Terremoto in Grecia, trema anche il Tribunale di Lecce. In viale De Pietro torna la preoccupazione

La forte scossa che ha fatto tremare la Grecia è stata avvertita anche in Viale de Pietro. Nessun danno, ma al Tribunale di Lecce torna la preoccupazione per lo stato dell’immobile.

L’orologio segnava le 9.12 quando un sisma di magnitudo 5.2 ha fatto tremare la Grecia. Il terremoto, avvertito chiaramente anche in Salento, ha  “scosso” anche il Tribunale di Lecce che si affaccia su viale De Pietro. L’episodio in sé non ha destato particolari preoccupazioni tra le tante persone presenti, in quel momento, nel Palazzo di Giustizia che ospita anche gli uffici della Procura né ha causato danni, ma è stato un’occasione per riaccendere i riflettori sullo stato dell’immobile – in piedi da 50 anni e costruito utilizzando anche il cemento armaton – che presenta più di qualche pecca a livello strutturale.

Il crollo del Ponte Morandi di Genova non solo ha acceso un faro sulle altre infrastrutture “pericolose”, ma ha ricordato a tutti i limiti di questo materiale, molto in voga soprattutto nel secondo dopoguerra. Quando l’umidità penetra nella struttura, infatti, fa arrugginire il ferro che si gonfia e spacca il calcestruzzo.

Cancellieri, avvocati e tutti gli addetti ai lavori hanno chiesto a gran voce un’ispezione ministeriale per verificare lo stato dei luoghi. La preoccupazione c’è ed è tanta anche perché una zona è stata anche transennata per la presenza di alcuni calcinacci, in altri punti è ben evidente il ferro ormai ossidato. Nel Tribunale leccese lavorano centinaia di persone: impiegati, magistrati e avvocati senza contare le centinaia di persone che ogni giorno lo frequentano per i più disparati motivi.

Ad ogni modo, il presidente della Corte di Appello, Roberto Tanisi e del Tribunale, Francesco Giardino hanno già sollecitato attraverso numerose lettere, un intervento del Ministero competente.
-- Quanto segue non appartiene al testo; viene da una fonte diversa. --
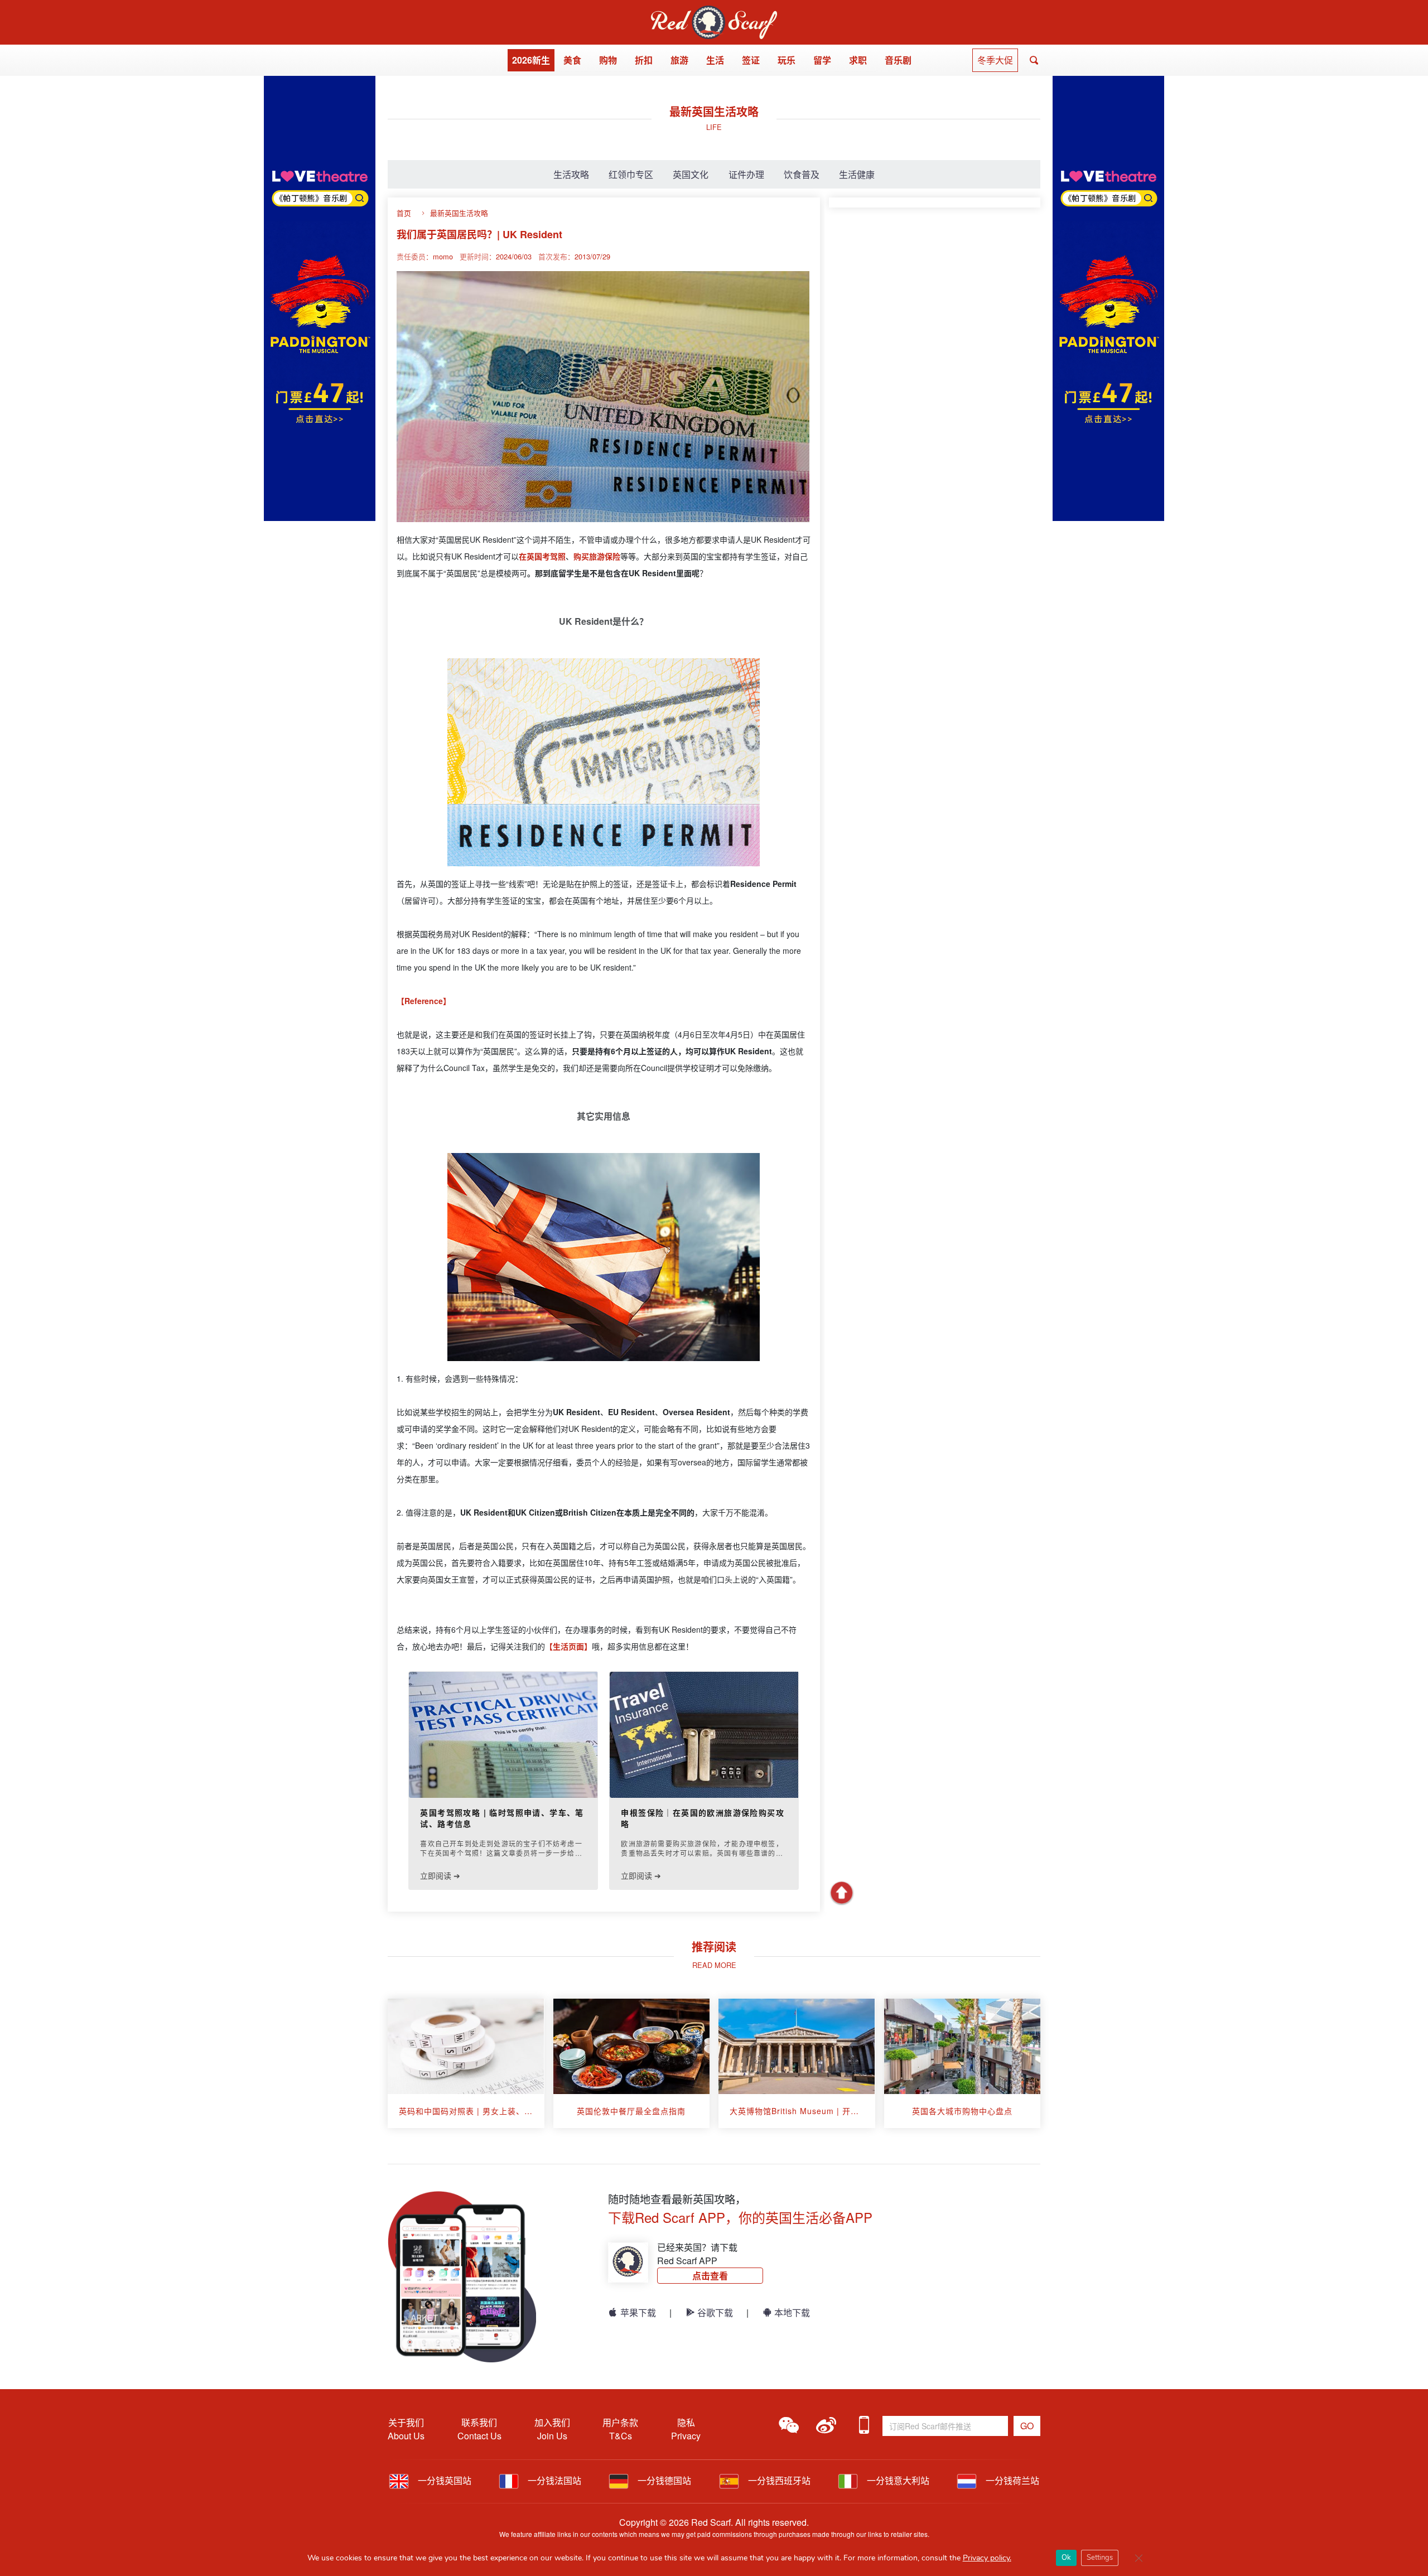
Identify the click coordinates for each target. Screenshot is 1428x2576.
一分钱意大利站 (897, 2480)
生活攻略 (571, 174)
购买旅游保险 (596, 556)
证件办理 (746, 174)
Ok (1066, 2558)
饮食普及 (801, 174)
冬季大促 (995, 60)
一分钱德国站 (663, 2480)
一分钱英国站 (443, 2480)
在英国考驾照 (542, 556)
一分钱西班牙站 (778, 2480)
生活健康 (857, 174)
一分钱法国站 (553, 2480)
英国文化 (690, 174)
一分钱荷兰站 (1011, 2480)
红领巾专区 (631, 174)
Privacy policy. (987, 2558)
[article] (466, 2063)
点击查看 (710, 2275)
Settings (1100, 2558)
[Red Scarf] (714, 12)
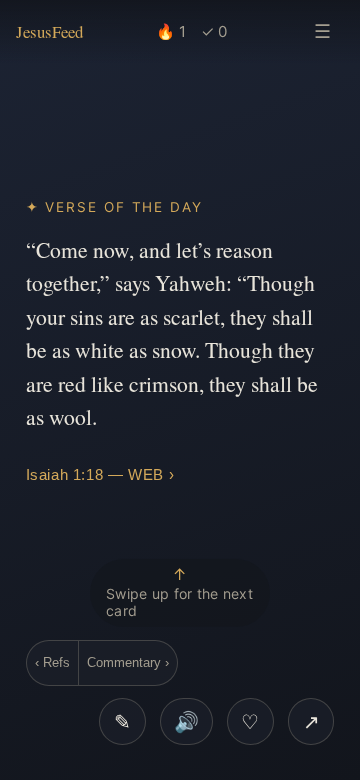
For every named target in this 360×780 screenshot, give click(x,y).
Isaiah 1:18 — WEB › (100, 474)
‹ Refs (52, 662)
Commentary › (128, 662)
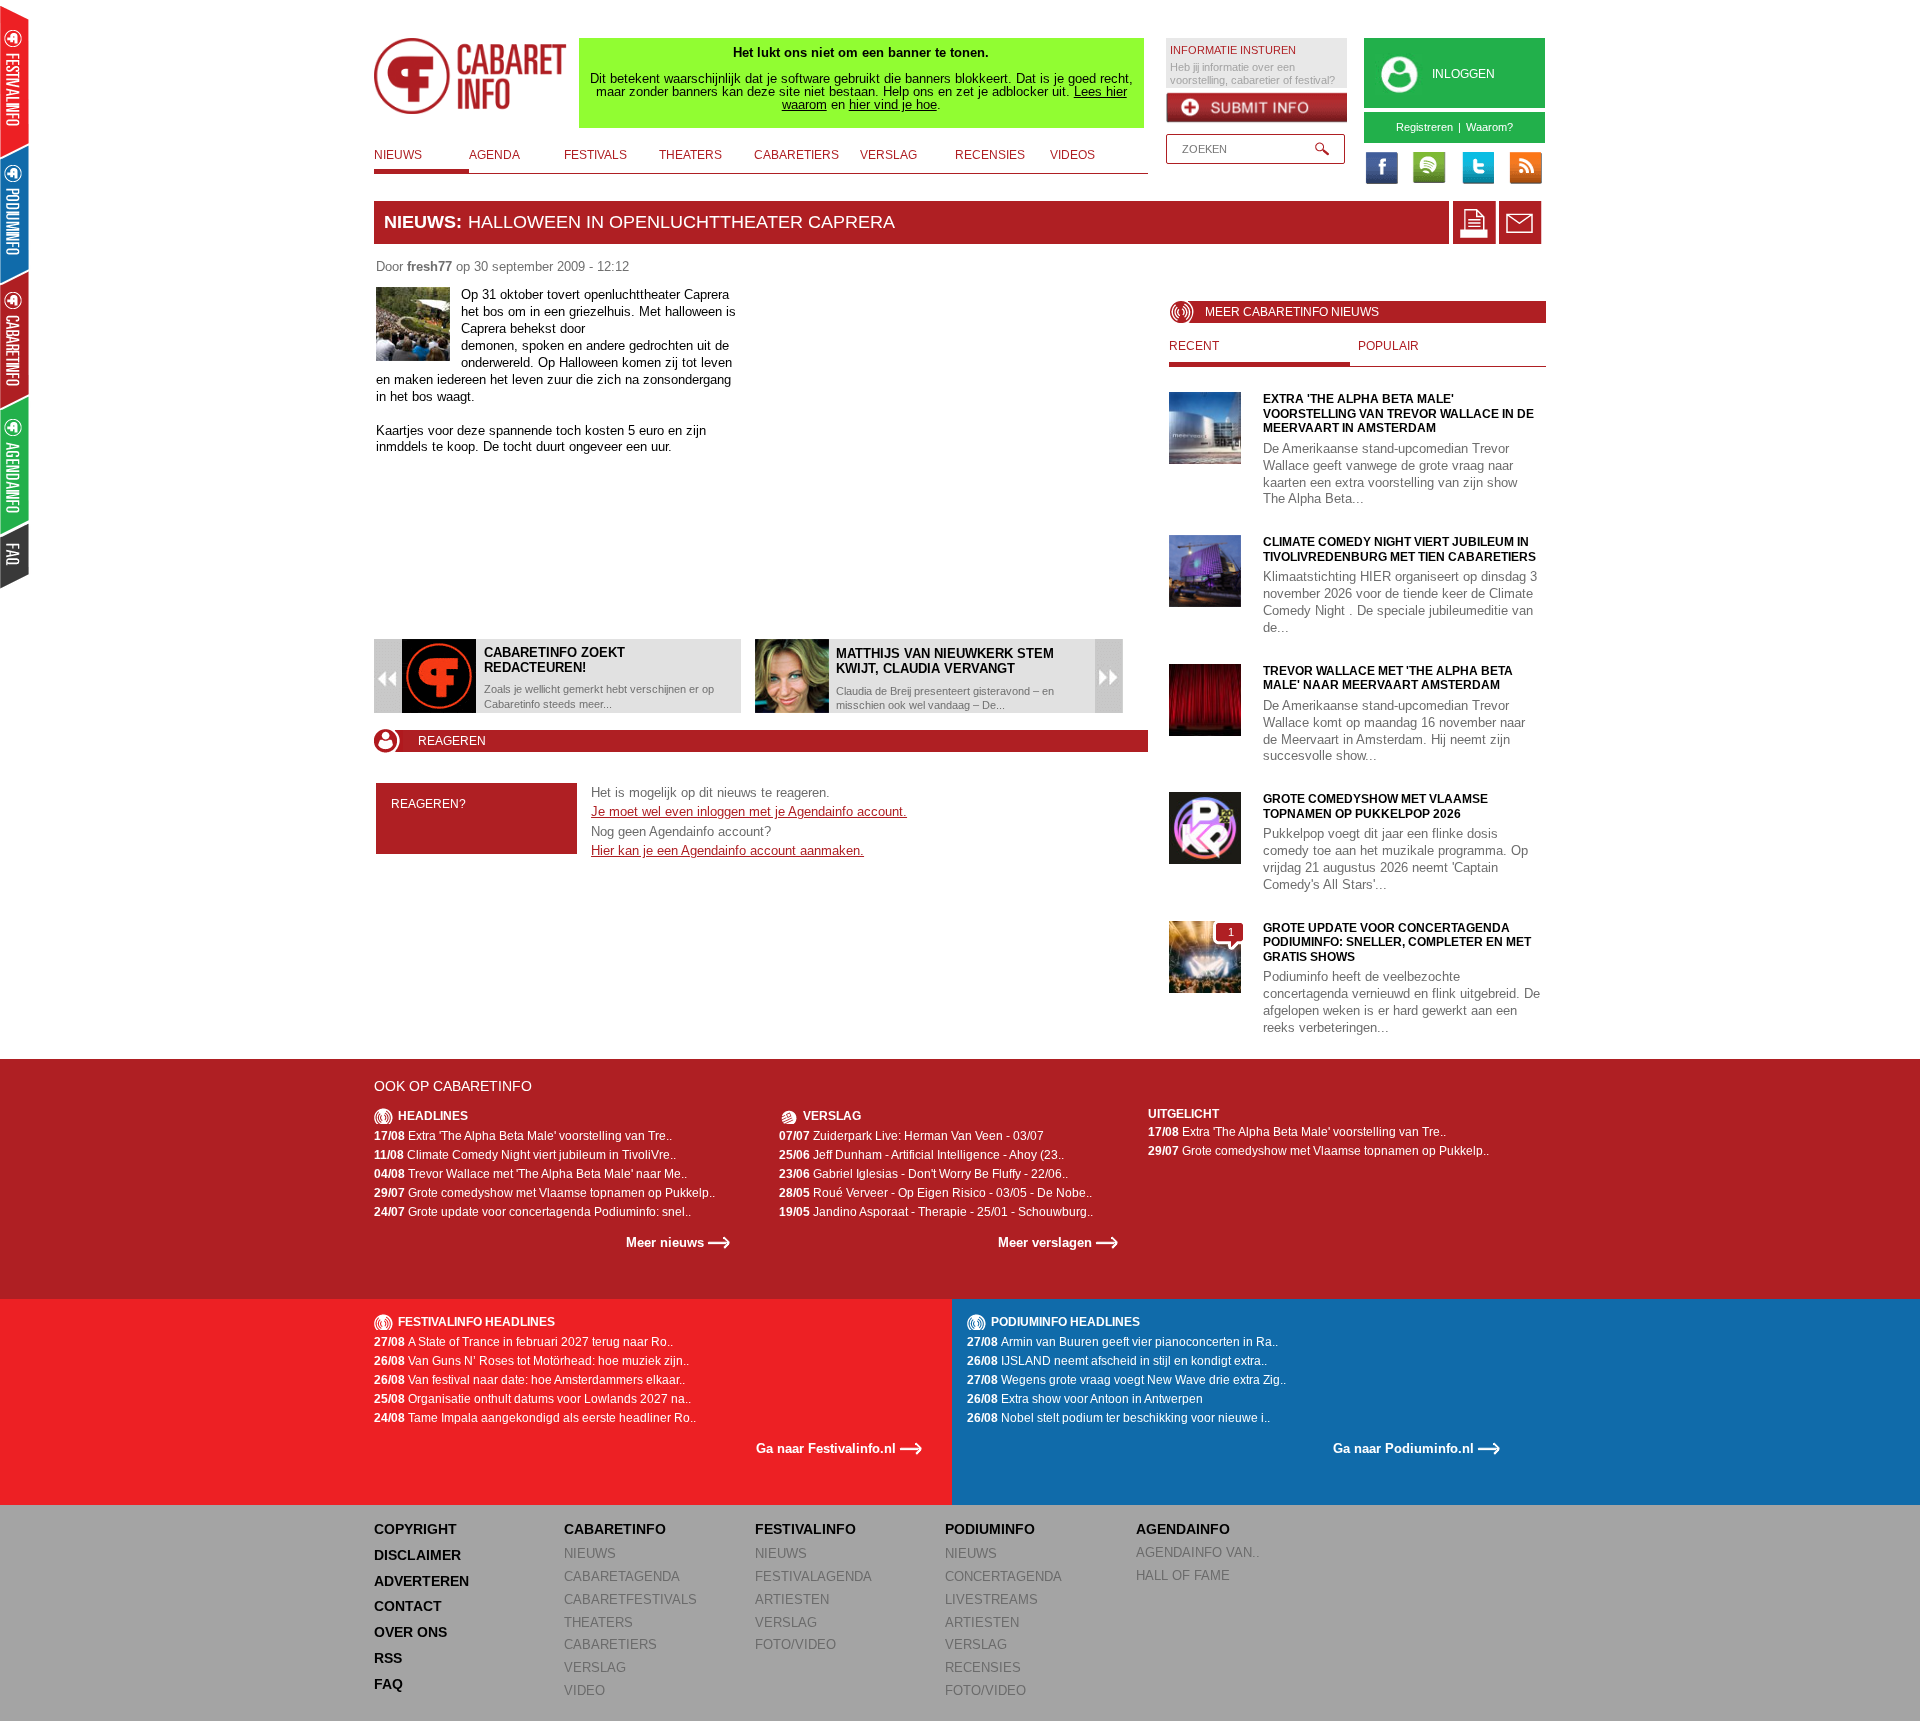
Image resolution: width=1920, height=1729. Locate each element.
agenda (494, 155)
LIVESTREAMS (991, 1599)
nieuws (398, 155)
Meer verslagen (1045, 1242)
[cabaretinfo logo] (471, 76)
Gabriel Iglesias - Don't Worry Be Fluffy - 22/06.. (923, 1174)
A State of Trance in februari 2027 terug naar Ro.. (523, 1342)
Messo peggio il Palagiustizia di Bari

In via Nazariantz gli uffici sono operativi, nonostante l’edificio sia stato dichiarato inagibile per il rischio concreto di crollo. Fatto che ha scatenato una accesa querelle tra il primo cittadino Antonio Decaro e il ministro  Alfonso Bonafede . Il casus belli è, appunto, lo sgombero. Quando il comune ha concesso una proroga di 120 giorni spostando il termine ultimo per il “tutti fuori” al 30 dicembre il ministero ha preso una posizione chiara definendo il sindaco un «irresponsabile».